Allright, I may not need devuan gnu/linux in the future since I can choose at installation time the init system on debian.
But it seems the efforts to actually restore the compatibility of some components with sysvinit is from devuan, not debian. May be wrong again.
Those are steps in the right direction. But I stay alert: I know that sysvinit experience could be actually desastrous on debian compared to devuan. Not to mention the debian "default" is systemd: we all know how critical is the choice of the "default" on the long run, that's why I may still go to devuan.
Or post-installation. Basically install sysvinit-core, copy inittab to /etc and reboot (systemd can then be removed/autoremoved/purged according to taste).

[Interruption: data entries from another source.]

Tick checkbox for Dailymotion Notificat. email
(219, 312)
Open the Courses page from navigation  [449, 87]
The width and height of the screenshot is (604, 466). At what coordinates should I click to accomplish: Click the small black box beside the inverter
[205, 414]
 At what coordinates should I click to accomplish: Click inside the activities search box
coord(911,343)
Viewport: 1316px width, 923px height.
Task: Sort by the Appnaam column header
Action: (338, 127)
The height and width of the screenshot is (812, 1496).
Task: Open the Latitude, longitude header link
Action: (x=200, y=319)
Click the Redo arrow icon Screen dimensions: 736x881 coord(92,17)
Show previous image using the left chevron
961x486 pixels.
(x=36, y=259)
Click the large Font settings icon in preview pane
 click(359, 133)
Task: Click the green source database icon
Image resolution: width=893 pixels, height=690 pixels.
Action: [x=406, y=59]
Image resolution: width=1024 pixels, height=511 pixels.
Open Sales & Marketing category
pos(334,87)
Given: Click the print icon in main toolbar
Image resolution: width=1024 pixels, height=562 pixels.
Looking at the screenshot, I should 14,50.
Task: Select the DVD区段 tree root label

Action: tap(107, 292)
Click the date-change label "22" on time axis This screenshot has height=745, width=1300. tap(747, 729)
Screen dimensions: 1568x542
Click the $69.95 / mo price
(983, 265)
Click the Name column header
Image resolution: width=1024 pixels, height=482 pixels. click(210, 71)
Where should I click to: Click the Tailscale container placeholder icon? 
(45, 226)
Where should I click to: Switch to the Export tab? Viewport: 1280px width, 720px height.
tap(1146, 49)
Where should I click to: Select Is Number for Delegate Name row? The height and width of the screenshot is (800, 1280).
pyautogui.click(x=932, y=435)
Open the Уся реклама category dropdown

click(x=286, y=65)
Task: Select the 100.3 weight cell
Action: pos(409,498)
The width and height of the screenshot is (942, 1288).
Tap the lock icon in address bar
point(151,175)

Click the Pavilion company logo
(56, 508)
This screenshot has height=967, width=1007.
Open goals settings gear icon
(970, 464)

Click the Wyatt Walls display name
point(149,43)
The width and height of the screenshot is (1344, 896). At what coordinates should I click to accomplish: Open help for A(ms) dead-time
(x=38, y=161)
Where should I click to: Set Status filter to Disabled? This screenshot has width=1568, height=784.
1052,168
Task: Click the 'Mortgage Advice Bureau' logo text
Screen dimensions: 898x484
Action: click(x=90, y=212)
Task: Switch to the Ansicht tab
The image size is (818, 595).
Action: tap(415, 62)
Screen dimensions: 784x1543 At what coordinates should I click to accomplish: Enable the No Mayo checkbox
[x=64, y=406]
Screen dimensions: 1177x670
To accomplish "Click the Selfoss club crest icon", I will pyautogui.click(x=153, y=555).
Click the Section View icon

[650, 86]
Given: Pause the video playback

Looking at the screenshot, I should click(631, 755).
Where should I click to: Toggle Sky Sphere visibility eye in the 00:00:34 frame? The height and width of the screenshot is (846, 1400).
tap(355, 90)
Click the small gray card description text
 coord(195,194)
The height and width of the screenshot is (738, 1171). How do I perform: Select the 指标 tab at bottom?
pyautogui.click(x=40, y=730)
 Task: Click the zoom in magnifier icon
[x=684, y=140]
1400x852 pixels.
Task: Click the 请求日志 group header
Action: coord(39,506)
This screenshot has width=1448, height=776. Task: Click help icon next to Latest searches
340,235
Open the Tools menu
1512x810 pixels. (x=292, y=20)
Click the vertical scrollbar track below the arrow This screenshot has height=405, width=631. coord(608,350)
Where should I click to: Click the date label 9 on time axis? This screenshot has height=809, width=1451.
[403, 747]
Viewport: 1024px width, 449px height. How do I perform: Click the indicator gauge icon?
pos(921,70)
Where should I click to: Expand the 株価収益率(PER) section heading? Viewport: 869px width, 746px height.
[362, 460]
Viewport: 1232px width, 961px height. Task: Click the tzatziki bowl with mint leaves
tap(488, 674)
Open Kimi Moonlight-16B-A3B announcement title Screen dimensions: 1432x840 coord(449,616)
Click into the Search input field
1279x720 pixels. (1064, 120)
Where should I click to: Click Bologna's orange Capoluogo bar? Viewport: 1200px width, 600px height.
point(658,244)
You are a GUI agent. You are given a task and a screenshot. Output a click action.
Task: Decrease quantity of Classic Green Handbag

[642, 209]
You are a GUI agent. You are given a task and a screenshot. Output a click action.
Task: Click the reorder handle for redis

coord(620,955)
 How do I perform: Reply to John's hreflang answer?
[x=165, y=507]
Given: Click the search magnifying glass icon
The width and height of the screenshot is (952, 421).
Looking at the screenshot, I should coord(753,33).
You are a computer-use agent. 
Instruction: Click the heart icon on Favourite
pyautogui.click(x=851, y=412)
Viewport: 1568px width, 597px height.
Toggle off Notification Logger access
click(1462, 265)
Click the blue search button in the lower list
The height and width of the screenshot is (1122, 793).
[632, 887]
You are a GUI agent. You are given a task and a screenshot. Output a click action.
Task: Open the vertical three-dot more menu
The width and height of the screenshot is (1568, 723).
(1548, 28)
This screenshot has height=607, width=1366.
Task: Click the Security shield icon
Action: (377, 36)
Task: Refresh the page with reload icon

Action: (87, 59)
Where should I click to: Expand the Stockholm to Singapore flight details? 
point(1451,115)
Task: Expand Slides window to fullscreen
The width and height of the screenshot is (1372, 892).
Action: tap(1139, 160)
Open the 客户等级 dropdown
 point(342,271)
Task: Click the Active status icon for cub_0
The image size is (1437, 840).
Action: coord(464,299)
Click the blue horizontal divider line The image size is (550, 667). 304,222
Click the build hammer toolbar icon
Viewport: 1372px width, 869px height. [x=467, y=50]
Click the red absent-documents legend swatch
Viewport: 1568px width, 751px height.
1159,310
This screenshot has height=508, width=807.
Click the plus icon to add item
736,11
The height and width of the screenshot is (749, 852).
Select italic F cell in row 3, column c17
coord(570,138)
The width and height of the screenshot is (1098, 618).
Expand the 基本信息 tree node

One one hand I am thankful for the fact that this guide exist. On the other hand, I am getting strong HHGTTG vibes [1] from them: "you can choose sysvinit as long as you follow a complex set of steps that's likely to go wrong detailed inside a hard-to-find package".
Maybe I'm asking too much, but for me "official" support would mean that I can do it from the installer directly, no terminals and chroots required.
Devuan does exactly what it says on the tin. If that suits you, use it, otherwise you are free to not use it. It follows that since nobody forces anyone to use Devuan, nothing is being shoved down throats.
How did you came to that conclusion? In my experience, sysvinit comes with less bloat, and hangs randomly much less than systemd. I've worked with both old debian (sysvinit) and current centos (systemd) systems, and if I had a problem with init, it was always with systemd. If something related to disks or user login sessions fails, with sysvinit most of the time things proceed promptly, while with systemd, you're in for a waitfest/eternal hang.
Systemd seems to be propelled by distro packagers and developers, but for admins/users, it's not that great.
Sysvinit also works. How is writing init files cumbersome? Writing startup dependencies is easy - there is the Required-Start header in the ### BEGIN INIT INFO block where you put the required services.
Because of the stuff you just mentioned. I don't know if a process has started (status could be wrong), don't see the output. Also you enter a dependency hell with this type of info block.